Supporters of the DADT policy fear a mass heterosexual exodus from the military and poor recruiting if the policy is reversed and gays are allowed to serve openly. Other fears include decreased unit cohesion, decreased military performance and decreased moral discipline.
Many of our NATO allies, including Canada, the United Kingdom, Israel and Australia, have lifted their bans on allowing gays to serve openly in the military. What has their experience been? Did they see a mass heterosexual exodus, a mass “coming-out” of gay servicemembers, decreased unit cohesion, decreased military performance, decreased readiness, or a failure to recruit?
No, they didn’t. In a survey of more than 100 military experts, all agreed that the decision to lift the ban had absolutely no effect on any of these measures.

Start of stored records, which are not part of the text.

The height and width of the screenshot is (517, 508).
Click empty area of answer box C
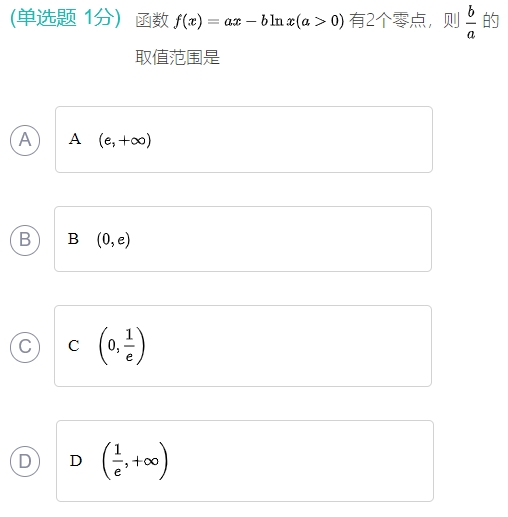pyautogui.click(x=287, y=346)
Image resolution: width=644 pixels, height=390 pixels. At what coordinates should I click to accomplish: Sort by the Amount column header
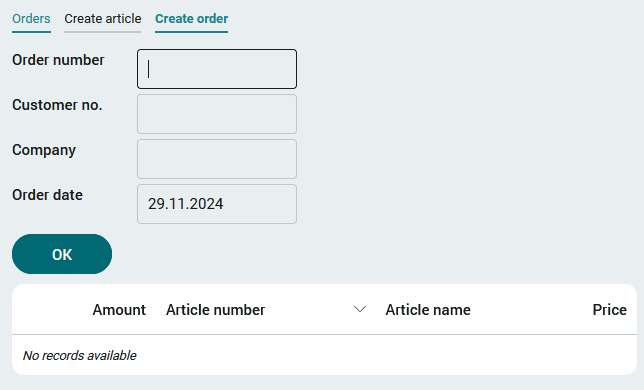point(119,310)
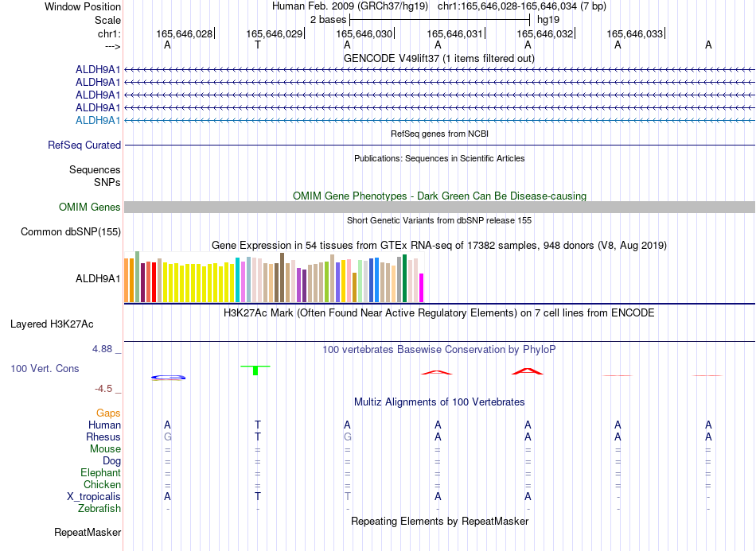Click position label 165,646,030 on ruler
Viewport: 756px width, 551px height.
click(x=364, y=33)
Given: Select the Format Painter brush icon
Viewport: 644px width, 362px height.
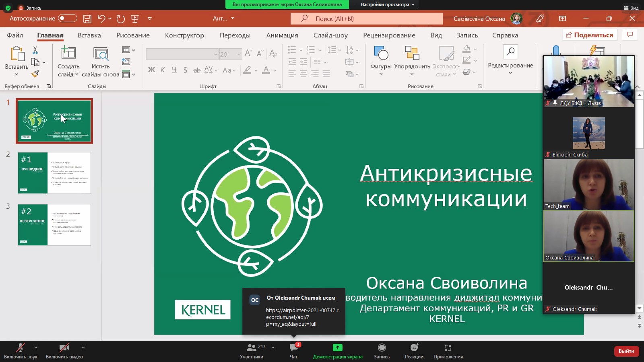Looking at the screenshot, I should click(35, 74).
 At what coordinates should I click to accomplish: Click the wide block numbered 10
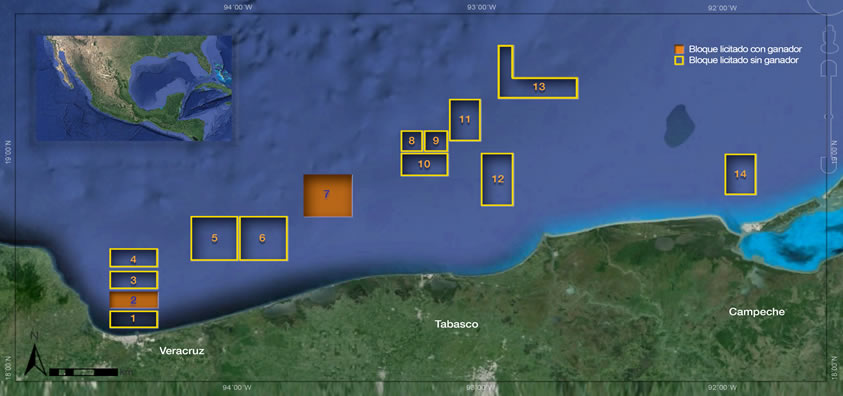pos(425,164)

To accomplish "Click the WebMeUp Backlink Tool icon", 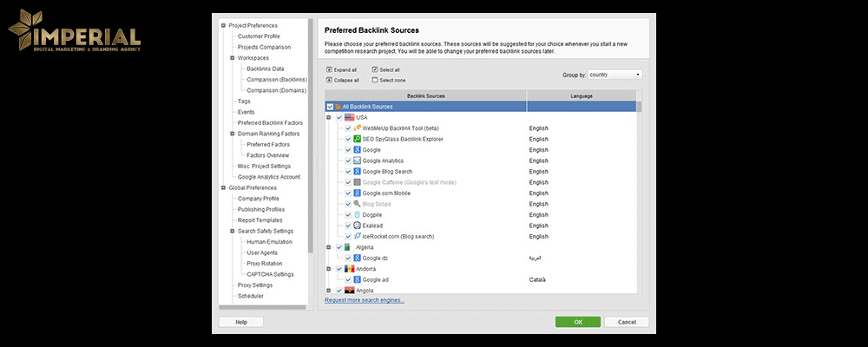I will pyautogui.click(x=357, y=128).
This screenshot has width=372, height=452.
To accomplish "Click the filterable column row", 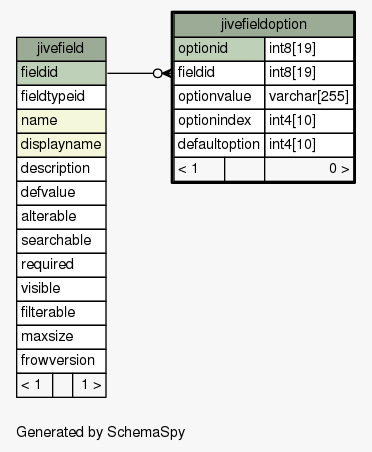I will pos(61,313).
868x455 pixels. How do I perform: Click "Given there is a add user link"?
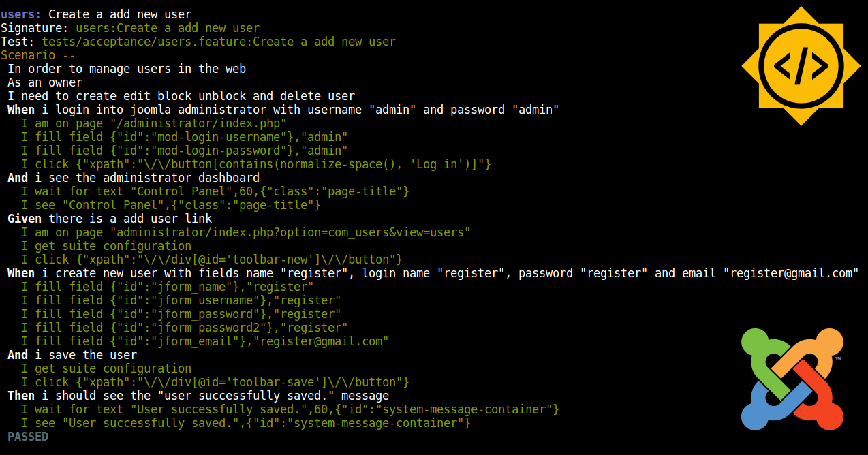coord(110,219)
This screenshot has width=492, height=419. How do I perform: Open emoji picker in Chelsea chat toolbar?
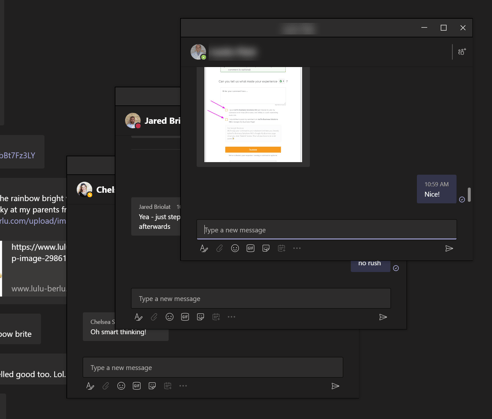click(121, 386)
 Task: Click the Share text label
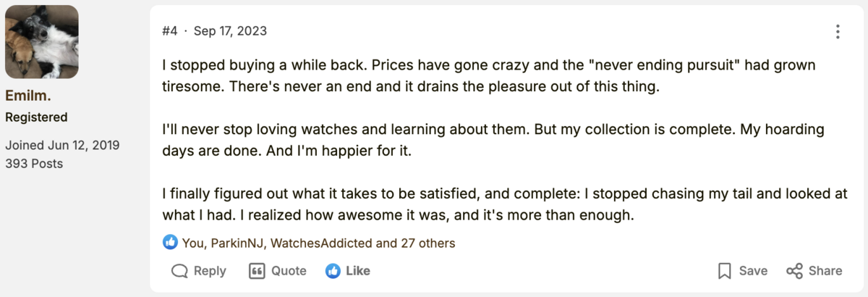point(825,271)
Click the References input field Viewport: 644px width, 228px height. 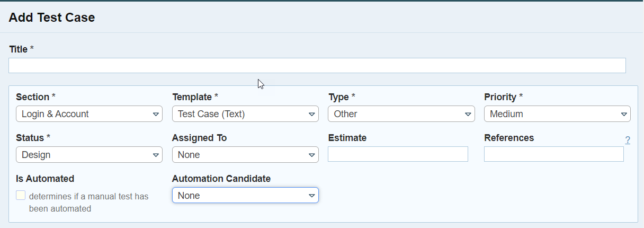553,154
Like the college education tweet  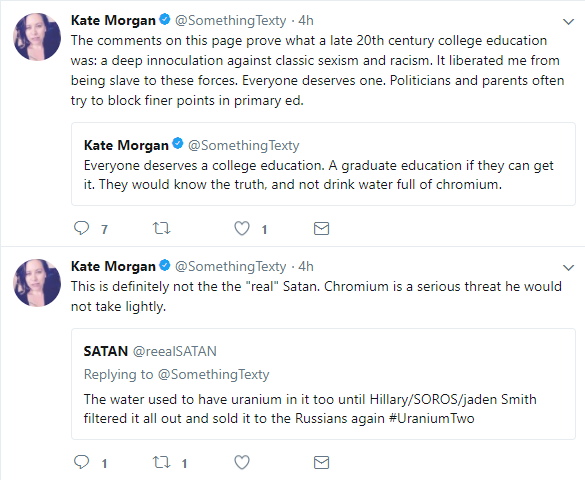pyautogui.click(x=242, y=228)
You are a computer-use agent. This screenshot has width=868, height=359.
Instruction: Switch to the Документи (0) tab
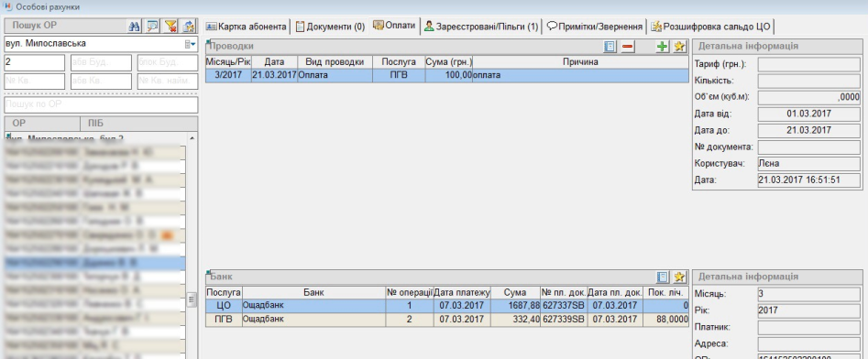330,27
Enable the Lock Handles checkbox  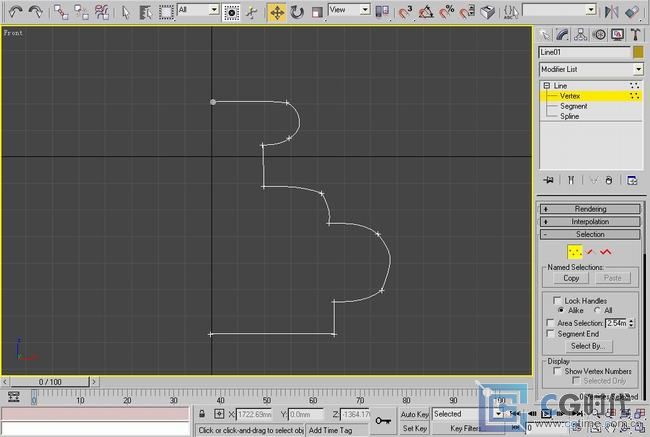557,300
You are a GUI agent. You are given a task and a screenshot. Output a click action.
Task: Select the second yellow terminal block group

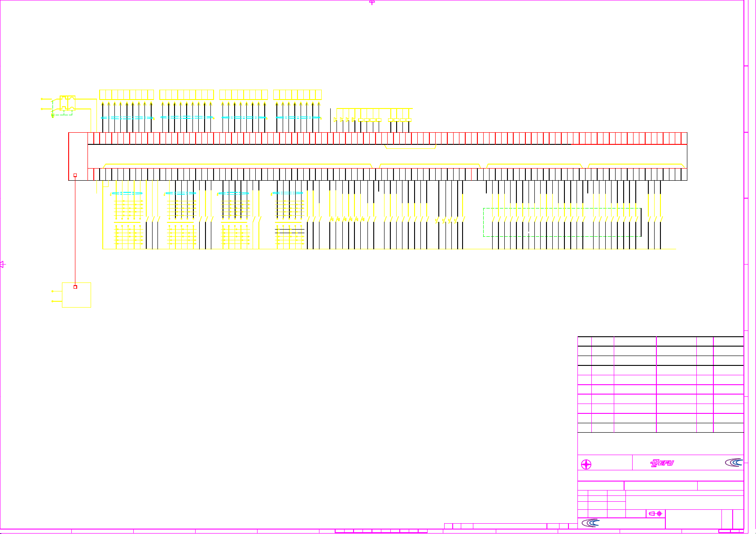187,95
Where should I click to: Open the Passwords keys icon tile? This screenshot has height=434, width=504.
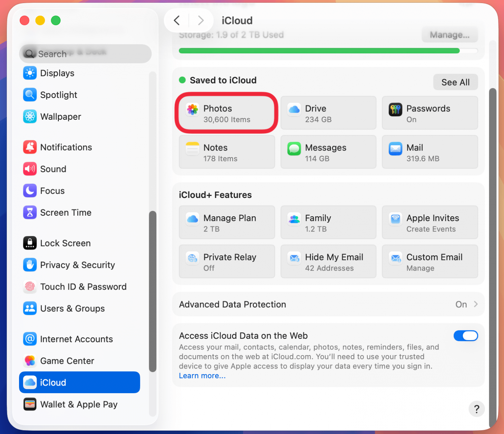[395, 110]
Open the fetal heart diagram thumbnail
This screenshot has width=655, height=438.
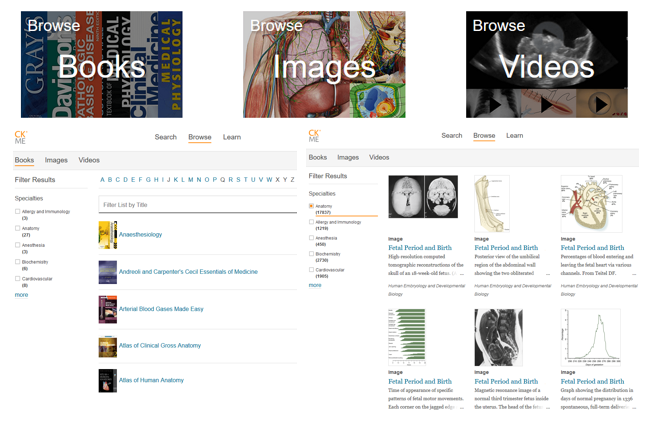point(590,203)
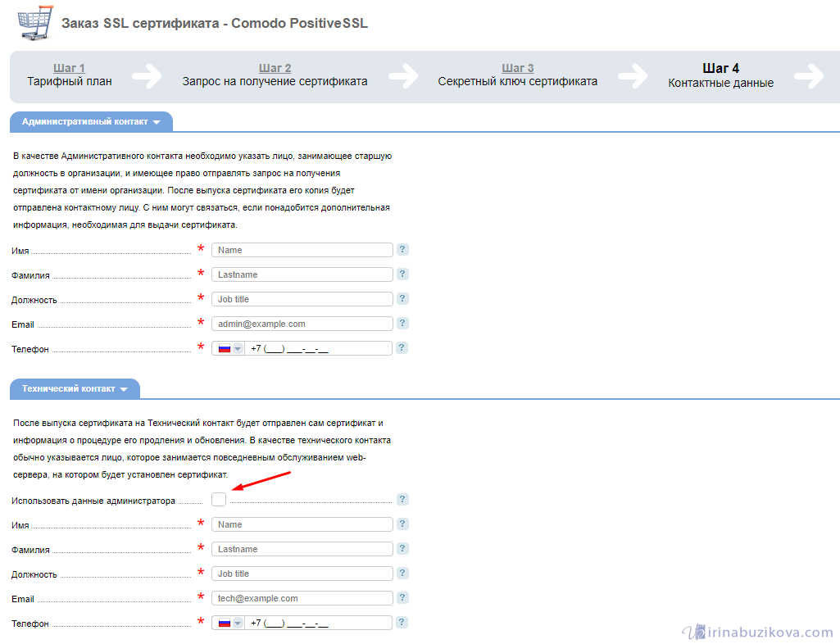This screenshot has height=644, width=840.
Task: Click help icon beside technical Фамилия field
Action: coord(402,549)
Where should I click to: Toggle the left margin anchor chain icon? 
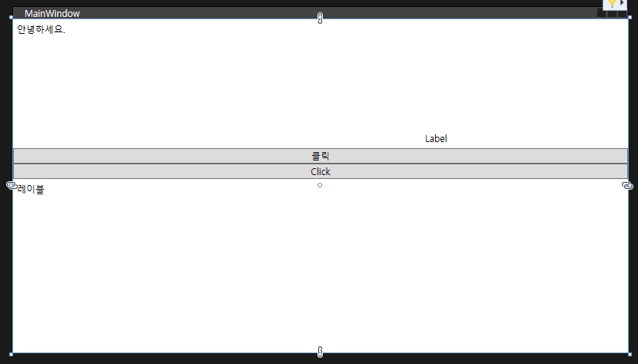(x=12, y=186)
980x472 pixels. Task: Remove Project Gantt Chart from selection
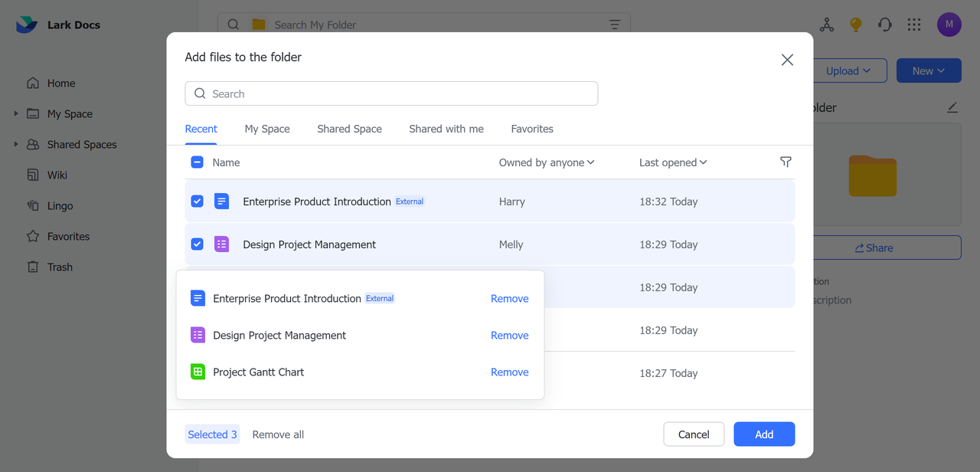coord(509,372)
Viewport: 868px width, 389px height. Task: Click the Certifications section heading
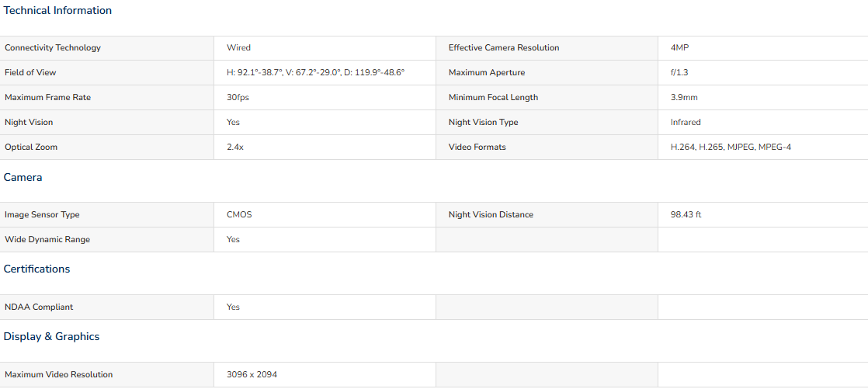click(36, 269)
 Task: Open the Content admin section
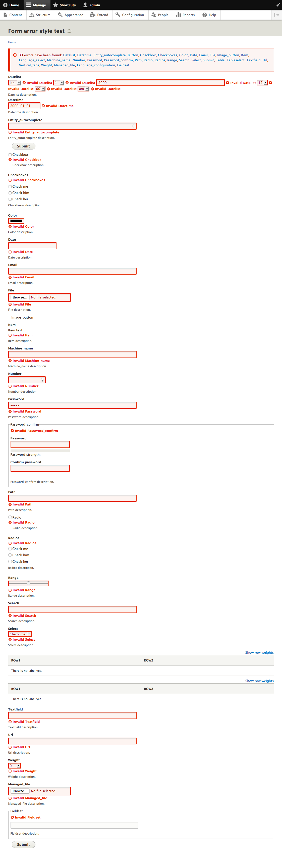13,15
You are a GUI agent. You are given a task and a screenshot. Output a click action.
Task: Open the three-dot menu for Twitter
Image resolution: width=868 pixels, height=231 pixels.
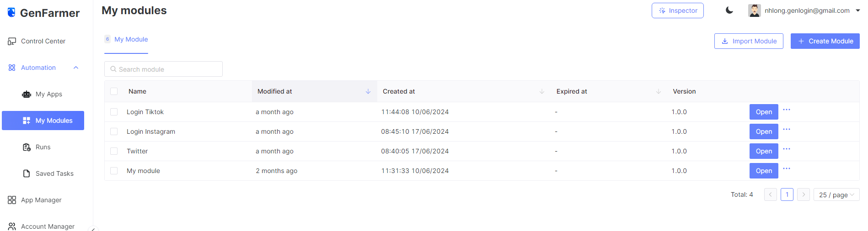pos(787,149)
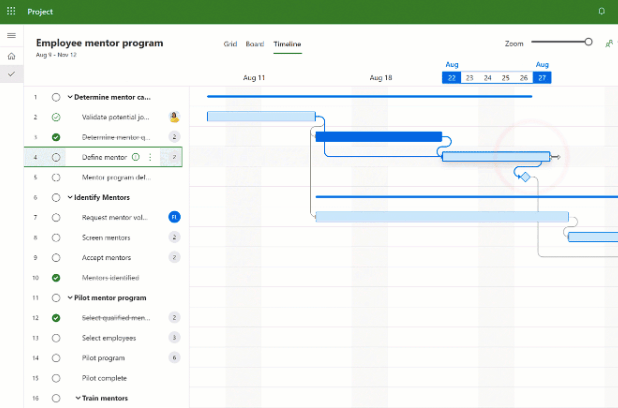Mark Pilot program task complete
Screen dimensions: 618x408
pos(56,357)
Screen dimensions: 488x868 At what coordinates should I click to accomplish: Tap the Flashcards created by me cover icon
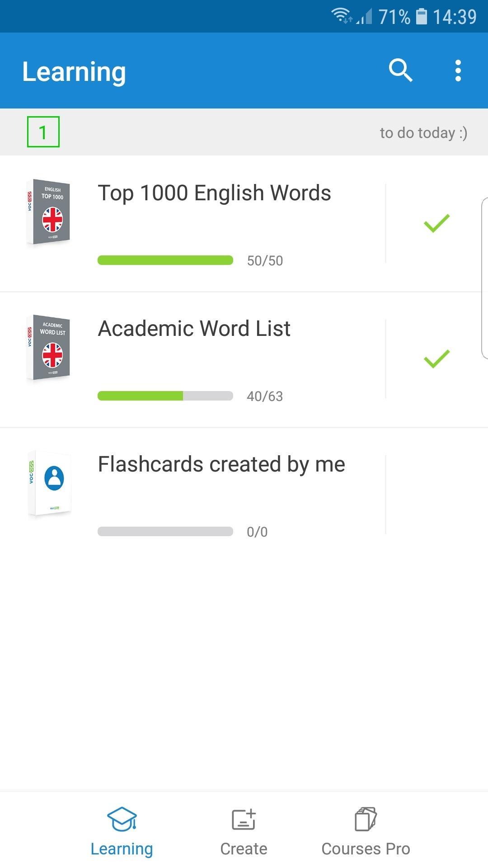49,484
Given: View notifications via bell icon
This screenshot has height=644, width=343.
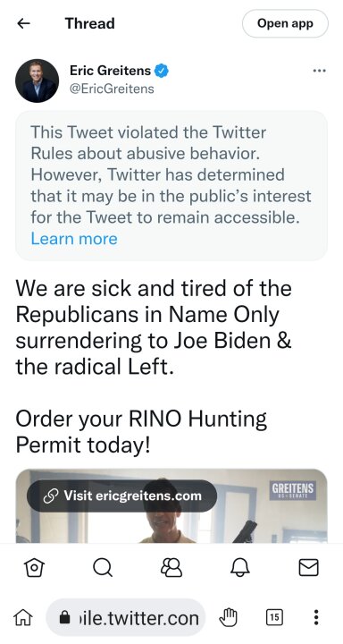Looking at the screenshot, I should (240, 568).
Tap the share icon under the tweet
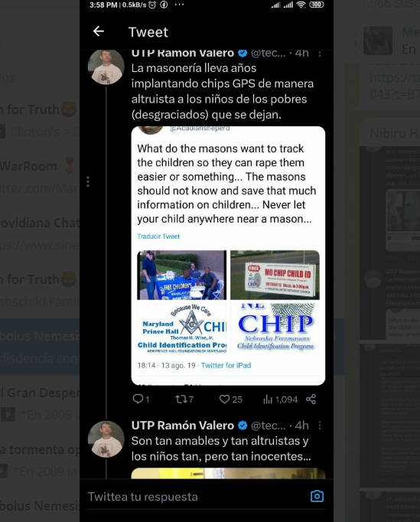 pos(311,399)
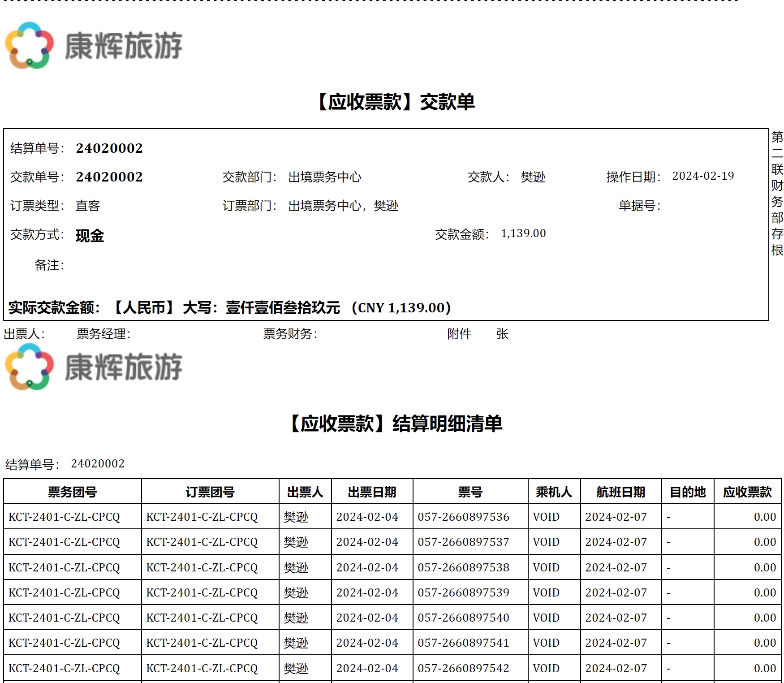This screenshot has height=683, width=784.
Task: Click the 应收票款 column header
Action: pyautogui.click(x=747, y=492)
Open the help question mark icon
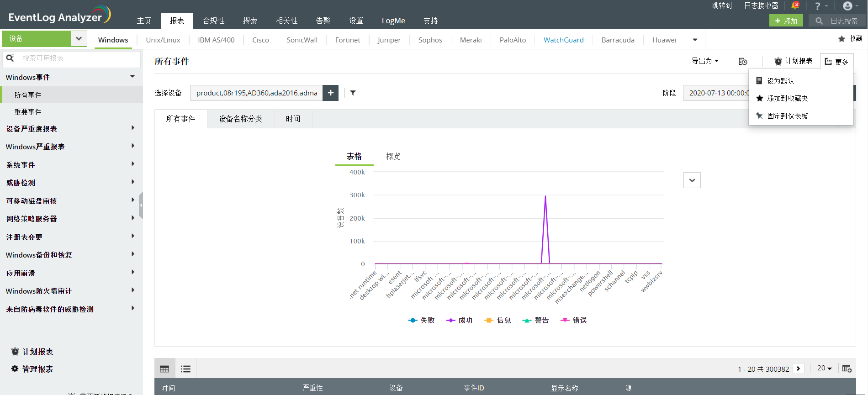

Despite people’s fears, these scenarios just didn’t happen.
During opposition to President Harry Truman’s desegregation of the military, many of these same concerns were raised. Opposition came from high places, including Georgia Democratic Sen. Richard Russell Jr. But the fears were groundless, as experience has shown us. Desegregation of the military was the right thing to do − no matter that many people were uncomfortable with it, or that it was unpopular.
Just as it is unconscionable to fire someone based on race, it’s equally unjust to fire someone based on sexual orientation. We live in a country where we pledge to stand for “liberty and justice for all.” Let’s repeal “don’t ask, don’t tell” and make that pledge mean what we say.